**Requirement**:
Find the string "computer" in the records. Copy every line it appears in.

★ ★ ★ ★

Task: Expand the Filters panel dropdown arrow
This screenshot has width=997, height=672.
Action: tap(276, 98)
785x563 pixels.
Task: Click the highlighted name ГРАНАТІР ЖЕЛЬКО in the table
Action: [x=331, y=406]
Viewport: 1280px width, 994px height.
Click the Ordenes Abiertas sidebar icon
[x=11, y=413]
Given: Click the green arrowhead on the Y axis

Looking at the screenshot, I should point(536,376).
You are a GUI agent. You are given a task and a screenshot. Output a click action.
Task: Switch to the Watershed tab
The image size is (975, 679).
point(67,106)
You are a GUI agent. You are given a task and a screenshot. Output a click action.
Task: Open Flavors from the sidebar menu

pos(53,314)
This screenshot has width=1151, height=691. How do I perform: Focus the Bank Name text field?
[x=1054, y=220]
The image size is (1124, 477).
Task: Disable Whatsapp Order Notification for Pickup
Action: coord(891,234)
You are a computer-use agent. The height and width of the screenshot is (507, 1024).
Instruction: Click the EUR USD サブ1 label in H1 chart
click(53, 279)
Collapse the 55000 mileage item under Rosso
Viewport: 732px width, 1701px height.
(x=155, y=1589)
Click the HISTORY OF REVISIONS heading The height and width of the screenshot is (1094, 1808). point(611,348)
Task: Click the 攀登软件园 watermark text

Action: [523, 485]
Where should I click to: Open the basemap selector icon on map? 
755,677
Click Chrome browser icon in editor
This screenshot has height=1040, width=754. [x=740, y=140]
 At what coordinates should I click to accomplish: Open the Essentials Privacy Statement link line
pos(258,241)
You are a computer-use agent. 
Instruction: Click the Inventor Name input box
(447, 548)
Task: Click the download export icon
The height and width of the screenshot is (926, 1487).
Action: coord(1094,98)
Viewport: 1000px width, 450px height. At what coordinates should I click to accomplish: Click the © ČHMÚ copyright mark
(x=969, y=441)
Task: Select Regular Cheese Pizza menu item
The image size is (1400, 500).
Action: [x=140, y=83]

★ ★ ★ ★

**Solution**:
You are a computer-use agent. The height and width of the screenshot is (507, 1024).
You are a computer-use agent. 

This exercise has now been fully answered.